_DESCRIPTION OF THE TASK_:
Copy out the data below line for line, with no changes.

_Some data_:
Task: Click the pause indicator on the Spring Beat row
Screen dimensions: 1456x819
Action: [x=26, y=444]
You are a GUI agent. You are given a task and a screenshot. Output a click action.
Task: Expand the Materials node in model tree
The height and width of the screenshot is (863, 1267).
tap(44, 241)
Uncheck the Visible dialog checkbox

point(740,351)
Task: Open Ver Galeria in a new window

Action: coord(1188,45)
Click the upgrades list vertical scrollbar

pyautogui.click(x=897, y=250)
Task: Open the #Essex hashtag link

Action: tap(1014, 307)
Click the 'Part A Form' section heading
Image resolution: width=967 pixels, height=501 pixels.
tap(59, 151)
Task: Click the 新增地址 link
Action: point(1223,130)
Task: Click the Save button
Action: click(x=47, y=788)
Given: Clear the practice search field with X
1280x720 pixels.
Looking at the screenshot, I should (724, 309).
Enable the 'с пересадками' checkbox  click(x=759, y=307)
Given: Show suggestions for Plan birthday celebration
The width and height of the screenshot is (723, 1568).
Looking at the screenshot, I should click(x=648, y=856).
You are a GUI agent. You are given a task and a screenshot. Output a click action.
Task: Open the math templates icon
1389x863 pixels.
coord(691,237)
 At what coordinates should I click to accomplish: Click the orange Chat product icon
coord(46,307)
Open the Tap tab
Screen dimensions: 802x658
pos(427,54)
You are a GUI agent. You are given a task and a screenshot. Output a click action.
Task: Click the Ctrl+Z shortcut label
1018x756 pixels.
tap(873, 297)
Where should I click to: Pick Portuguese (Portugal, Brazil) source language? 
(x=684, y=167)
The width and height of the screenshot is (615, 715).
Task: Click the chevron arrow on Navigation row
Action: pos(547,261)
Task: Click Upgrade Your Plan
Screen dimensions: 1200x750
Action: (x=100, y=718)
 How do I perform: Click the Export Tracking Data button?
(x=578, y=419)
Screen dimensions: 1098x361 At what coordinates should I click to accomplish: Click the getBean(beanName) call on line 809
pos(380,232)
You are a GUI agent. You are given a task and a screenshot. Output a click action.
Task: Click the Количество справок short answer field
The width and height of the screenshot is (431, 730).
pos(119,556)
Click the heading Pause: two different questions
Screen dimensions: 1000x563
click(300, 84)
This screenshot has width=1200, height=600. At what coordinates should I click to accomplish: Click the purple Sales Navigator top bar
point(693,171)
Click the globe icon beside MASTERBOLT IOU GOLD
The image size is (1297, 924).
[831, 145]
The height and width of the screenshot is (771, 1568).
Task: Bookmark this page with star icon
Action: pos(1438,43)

_EXERCISE RESULT_:
Task: Click the pause indicator on the Spring Beat row
Screen dimensions: 1456x819
Action: [x=26, y=444]
You are a GUI agent. You are given a task and a screenshot. Output a click action.
Task: Expand the Materials node in model tree
The height and width of the screenshot is (863, 1267).
tap(44, 241)
Uncheck the Visible dialog checkbox

point(740,351)
Task: Open Ver Galeria in a new window

Action: coord(1188,45)
Click the upgrades list vertical scrollbar

pyautogui.click(x=897, y=250)
Task: Open the #Essex hashtag link

Action: tap(1014, 307)
Click the 'Part A Form' section heading
Image resolution: width=967 pixels, height=501 pixels.
tap(59, 151)
Task: Click the 新增地址 link
Action: point(1223,130)
Task: Click the Save button
Action: click(x=47, y=788)
Given: Clear the practice search field with X
1280x720 pixels.
Looking at the screenshot, I should (724, 309).
Enable the 'с пересадками' checkbox  click(x=759, y=307)
Given: Show suggestions for Plan birthday celebration
The width and height of the screenshot is (723, 1568).
Looking at the screenshot, I should click(x=648, y=856).
You are a GUI agent. You are given a task and a screenshot. Output a click action.
Task: Open the math templates icon
1389x863 pixels.
coord(691,237)
 At what coordinates should I click to accomplish: Click the orange Chat product icon
coord(46,307)
Open the Tap tab
Screen dimensions: 802x658
pos(427,54)
You are a GUI agent. You are given a task and a screenshot. Output a click action.
Task: Click the Ctrl+Z shortcut label
1018x756 pixels.
tap(873, 297)
Where should I click to: Pick Portuguese (Portugal, Brazil) source language? 
(x=684, y=167)
The width and height of the screenshot is (615, 715).
Task: Click the chevron arrow on Navigation row
Action: pos(547,261)
Task: Click Upgrade Your Plan
Screen dimensions: 1200x750
Action: (x=100, y=718)
 How do I perform: Click the Export Tracking Data button?
(x=578, y=419)
Screen dimensions: 1098x361 At what coordinates should I click to accomplish: Click the getBean(beanName) call on line 809
pos(380,232)
You are a GUI agent. You are given a task and a screenshot. Output a click action.
Task: Click the Количество справок short answer field
The width and height of the screenshot is (431, 730).
pos(119,556)
Click the heading Pause: two different questions
Screen dimensions: 1000x563
click(300, 84)
This screenshot has width=1200, height=600. At what coordinates should I click to accomplish: Click the purple Sales Navigator top bar
point(693,171)
Click the globe icon beside MASTERBOLT IOU GOLD
The image size is (1297, 924).
[831, 145]
The height and width of the screenshot is (771, 1568).
Task: Bookmark this page with star icon
Action: pos(1438,43)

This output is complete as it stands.